→ **LISTING**:
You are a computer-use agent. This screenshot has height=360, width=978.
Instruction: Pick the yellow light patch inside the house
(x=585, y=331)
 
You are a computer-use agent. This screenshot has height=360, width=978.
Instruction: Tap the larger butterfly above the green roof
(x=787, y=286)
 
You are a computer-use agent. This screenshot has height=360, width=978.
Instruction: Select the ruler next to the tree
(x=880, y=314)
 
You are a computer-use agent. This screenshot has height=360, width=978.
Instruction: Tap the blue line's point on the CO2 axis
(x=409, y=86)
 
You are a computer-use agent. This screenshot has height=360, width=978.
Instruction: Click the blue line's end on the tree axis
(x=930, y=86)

→ **TASK DESCRIPTION**: Copy all of the records above exactly as they appear, line for line.

→ **FULL ANSWER**:
You are a computer-use agent. This screenshot has height=360, width=978.
Instruction: Pick the yellow light patch inside the house
(x=585, y=331)
 
You are a computer-use agent. This screenshot has height=360, width=978.
Instruction: Tap the larger butterfly above the green roof
(x=787, y=286)
 
You are a computer-use agent. This screenshot has height=360, width=978.
Instruction: Select the ruler next to the tree
(x=880, y=314)
 
You are a computer-use agent. This screenshot has height=360, width=978.
Instruction: Tap the blue line's point on the CO2 axis
(x=409, y=86)
 
You are a computer-use agent. This screenshot has height=360, width=978.
Instruction: Click the blue line's end on the tree axis
(x=930, y=86)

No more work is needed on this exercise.